Krzyzanowski stresses in his book that most Jews during the Holocaust were naturally adapting to survive. The historian does quote some of the Judenrat’s harshest critics, however.
Among them was Hannah Arendt, the German Jewish philosopher who witnessed the trial of Adolf Eichmann in Jerusalem in 1961 and later reported those details in the New Yorker, in a report which eventually became a controversial book, “Eichmann in Jerusalem: A Report on the Banality of Evil.”
Arendt’s judgment was unequivocal: the Judenrat during the Holocaust had helped send their fellow Jews to their deaths. “To a Jew,” Arendt wrote, “this role of the Jewish leaders in the destruction of their own people is undoubtedly the darkest chapter of the whole dark story.”
The Polish historian takes a more nuanced view, though. “Members of the Judenrat were destined to death just like any other Jews and did not survive,” he says. “So they were not just another collaborating body in Europe.”
“The Judenrat were [predominantly] seen by many members of the community as collaborators,” says Krzyzanowski. “But they were people of influence in the extreme and very difficult conditions of the ghetto.” No safety following Nazi departure
Krzyzanowski’s book also spends its time and effort looking at the numerous threats Radom Jews faced in their daily life in the immediate postwar period. They were regularly confronted with the threat of theft, abuse and violence. This came mostly from Polish citizens struggling in a country ravaged by war, poverty and political chaos. But the historian stresses that anti-Semitism was rampant in the police and security services of Radom, and across Poland more broadly, at this time.
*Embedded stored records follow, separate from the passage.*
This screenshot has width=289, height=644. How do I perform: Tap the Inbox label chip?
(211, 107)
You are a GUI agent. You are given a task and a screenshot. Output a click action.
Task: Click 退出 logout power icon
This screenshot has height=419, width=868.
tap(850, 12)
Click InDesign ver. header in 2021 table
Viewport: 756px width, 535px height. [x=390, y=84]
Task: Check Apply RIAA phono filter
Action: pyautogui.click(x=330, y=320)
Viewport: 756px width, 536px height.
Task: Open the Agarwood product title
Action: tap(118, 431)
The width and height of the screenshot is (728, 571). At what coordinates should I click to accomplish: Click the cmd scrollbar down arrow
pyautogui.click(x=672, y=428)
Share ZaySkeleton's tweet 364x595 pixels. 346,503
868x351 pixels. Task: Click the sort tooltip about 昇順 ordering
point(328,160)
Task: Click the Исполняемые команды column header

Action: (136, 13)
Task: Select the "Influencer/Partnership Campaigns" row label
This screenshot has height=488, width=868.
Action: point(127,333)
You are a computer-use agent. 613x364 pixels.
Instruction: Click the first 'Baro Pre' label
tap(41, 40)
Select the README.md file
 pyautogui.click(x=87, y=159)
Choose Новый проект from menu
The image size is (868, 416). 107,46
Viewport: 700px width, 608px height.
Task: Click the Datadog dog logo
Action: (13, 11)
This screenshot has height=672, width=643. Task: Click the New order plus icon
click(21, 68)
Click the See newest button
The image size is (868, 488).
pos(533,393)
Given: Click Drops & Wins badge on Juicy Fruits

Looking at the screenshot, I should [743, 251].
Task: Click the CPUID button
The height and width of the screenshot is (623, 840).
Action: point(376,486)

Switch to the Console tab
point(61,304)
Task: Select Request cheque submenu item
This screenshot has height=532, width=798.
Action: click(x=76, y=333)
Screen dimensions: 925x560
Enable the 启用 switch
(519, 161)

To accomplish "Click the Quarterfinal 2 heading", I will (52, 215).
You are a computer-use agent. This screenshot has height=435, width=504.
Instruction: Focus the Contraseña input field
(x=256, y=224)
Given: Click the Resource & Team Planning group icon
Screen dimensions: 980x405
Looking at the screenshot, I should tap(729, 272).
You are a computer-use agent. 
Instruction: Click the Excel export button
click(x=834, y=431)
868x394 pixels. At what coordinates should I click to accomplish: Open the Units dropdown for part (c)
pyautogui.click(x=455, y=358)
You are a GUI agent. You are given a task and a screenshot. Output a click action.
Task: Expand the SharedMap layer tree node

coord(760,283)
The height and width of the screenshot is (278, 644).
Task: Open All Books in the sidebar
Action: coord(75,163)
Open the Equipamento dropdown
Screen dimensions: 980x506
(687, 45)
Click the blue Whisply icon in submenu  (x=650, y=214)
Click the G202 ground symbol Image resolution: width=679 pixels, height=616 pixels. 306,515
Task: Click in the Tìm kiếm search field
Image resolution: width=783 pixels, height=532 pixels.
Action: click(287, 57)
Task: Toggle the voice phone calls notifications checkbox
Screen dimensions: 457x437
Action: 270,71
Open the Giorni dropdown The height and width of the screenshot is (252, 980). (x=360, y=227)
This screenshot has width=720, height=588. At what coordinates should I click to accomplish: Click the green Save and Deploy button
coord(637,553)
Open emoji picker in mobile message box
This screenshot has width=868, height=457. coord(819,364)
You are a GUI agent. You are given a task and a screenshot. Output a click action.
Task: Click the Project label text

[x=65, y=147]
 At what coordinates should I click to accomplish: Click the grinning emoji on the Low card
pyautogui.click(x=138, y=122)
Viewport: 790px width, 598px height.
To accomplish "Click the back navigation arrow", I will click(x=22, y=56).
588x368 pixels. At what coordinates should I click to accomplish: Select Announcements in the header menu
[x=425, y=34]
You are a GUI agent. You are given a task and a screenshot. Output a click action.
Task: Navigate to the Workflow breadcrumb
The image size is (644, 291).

The police were very reluctant to investigate racially motivated crimes against Jews
“The police were very reluctant to investigate racially motivated crimes against Jews [in Radom],” says Krzyzanowski. He notes a brutal crime in Radom where four Jewish survivors were murdered execution-style in a Jewish cooperative.
“There is no trace that this crime was thoroughly investigated by the Radom police,” he says.
The historian claims it was a common trend at the time. Levels of anti-Semitism were precipitous in Polish society during the immediate postwar period. And so the Polish government generally tended not to condemn anti-Semitic violence and simply looked the other way instead.
“This was a period in Poland’s history when the communists did not have [power] from the beginning so they had to earn their popular support,” the historian says. “And knowing that the anti-Semitic prejudice was high in the society, they did not want to sympathize with the victims of anti-Jewish violence.”
The historian stresses that returnee Jews who attempted to build a normal life again in Radom didn’t find it. But that didn’t stop a select few stubborn ghost citizens from soldiering on and suffering in silence.
1950 was a watershed moment that marked the end of an era for Radom Jews: The Jewish community publicly erected a monument commemorating local Holocaust victims. But that was to be the very last public appearance in Radom for Jews as a collective united community.
“That does not mean all of these Jews left Radom immediately in 1950,” says Krzyzanowski. “Some of them stayed in Radom and only died in recent years.”
“Some Jews may have kept in private contact with each other in Radom, but they never showed themselves in the city as a community again,” Krzyzanowski concludes. “And there was never any Jewish institution in Radom after 1950.”